Yang membuatnya semakin menarik, sejak 2014 trofi ini dibuat dari emas etis—sebuah langkah yang menunjukkan bahwa kemewahan kini juga bergerak ke arah yang lebih bertanggung jawab.
Dibuat dengan waktu, bukan sekadar mesin
Di balik kilaunya, Palme d’or ternyata membutuhkan lebih dari 70 jam pengerjaan tangan. Prosesnya melibatkan teknik klasik seperti lost-wax casting, peleburan emas pada suhu tinggi, hingga tahap akhir pemolesan yang sangat detail.

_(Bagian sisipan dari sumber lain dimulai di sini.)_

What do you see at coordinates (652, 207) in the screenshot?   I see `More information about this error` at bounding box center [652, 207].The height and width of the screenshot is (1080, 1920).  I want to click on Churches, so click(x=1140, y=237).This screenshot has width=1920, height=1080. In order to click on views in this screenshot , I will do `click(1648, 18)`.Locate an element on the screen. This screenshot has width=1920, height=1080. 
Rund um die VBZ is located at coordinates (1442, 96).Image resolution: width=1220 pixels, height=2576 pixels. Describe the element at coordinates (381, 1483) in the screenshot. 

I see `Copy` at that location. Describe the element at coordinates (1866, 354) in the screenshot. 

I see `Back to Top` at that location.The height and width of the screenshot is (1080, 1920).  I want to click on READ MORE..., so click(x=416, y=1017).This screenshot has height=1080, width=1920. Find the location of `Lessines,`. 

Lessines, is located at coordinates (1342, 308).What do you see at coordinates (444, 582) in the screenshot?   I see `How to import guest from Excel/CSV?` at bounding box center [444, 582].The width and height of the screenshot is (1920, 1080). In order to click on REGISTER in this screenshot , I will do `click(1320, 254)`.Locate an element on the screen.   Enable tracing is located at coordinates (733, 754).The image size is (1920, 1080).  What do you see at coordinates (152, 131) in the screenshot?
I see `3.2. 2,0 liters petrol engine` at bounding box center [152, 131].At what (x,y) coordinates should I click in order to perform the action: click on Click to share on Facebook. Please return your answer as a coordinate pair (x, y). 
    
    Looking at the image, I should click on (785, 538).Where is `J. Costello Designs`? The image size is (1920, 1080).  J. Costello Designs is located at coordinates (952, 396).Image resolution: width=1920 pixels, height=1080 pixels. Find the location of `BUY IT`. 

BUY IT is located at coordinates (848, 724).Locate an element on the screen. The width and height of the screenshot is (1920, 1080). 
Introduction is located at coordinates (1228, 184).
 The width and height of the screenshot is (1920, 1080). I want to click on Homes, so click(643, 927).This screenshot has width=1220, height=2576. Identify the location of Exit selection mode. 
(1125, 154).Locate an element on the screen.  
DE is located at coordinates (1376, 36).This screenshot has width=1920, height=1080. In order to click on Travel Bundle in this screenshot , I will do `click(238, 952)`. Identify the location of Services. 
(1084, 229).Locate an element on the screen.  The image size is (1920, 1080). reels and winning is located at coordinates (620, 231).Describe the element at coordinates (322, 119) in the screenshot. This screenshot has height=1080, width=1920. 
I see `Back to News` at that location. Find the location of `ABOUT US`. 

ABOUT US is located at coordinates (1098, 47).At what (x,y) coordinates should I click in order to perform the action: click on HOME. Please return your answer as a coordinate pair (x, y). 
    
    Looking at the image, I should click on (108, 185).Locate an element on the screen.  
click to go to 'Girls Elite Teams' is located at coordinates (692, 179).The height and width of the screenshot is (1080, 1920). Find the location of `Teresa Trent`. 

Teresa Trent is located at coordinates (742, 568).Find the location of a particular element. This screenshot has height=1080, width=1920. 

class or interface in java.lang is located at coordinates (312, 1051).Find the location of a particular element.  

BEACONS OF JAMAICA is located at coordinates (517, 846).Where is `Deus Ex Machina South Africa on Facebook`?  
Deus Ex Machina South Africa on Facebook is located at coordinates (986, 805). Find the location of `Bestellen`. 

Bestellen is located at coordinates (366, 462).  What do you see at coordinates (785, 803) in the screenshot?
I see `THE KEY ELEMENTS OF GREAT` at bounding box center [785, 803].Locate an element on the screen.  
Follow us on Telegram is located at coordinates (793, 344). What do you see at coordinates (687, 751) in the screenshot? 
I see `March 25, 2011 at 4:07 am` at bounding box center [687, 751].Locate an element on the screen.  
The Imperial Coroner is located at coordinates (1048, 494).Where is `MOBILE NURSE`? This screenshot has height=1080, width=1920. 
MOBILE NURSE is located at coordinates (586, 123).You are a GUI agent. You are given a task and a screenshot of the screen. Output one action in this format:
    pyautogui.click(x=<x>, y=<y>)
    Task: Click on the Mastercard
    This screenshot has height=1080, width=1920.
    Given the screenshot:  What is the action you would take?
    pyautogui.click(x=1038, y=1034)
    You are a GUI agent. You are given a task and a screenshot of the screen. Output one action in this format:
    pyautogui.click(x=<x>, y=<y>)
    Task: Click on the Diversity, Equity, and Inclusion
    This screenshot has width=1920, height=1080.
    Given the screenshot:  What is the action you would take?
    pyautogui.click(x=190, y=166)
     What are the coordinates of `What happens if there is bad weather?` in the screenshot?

Ada sesuatu yang romantis di sini. Sebuah trofi untuk film-film terbaik dunia justru dibuat dengan cara yang sangat “manual”, nyaris seperti film indie yang lahir dari kesabaran dan ketekunan.
Saat sinema dan emosi bertemu di panggung dunia
Tahun ini, sorotan juga tertuju pada dewan juri yang dipimpin oleh sutradara Korea Selatan, Park Chan-wook. Sosok yang dikenal dengan gaya visual kuat dan cerita yang intens ini akan menjadi bagian dari keputusan penting di malam puncak 23 Mei 2026.
Di malam itu, Palme d’or akan berpindah tangan—dari sebuah objek emas yang dibuat dengan penuh ketelitian, menuju seorang pembuat film yang karyanya dianggap paling menggugah emosi tahun ini.
Sejak pertama kali diperkenalkan, Palme d’or sudah banyak berubah bentuk. Namun satu hal yang tidak pernah berubah adalah maknanya. Menjadi sebuah penghargaan tertinggi bagi cerita yang mampu menyentuh manusia, di mana pun mereka berada.
Dan mungkin itu yang membuat trofi ini begitu istimewa. Ia bukan hanya tentang siapa yang menang, tapi tentang bagaimana sebuah cerita bisa hidup lebih lama dari festival itu sendiri.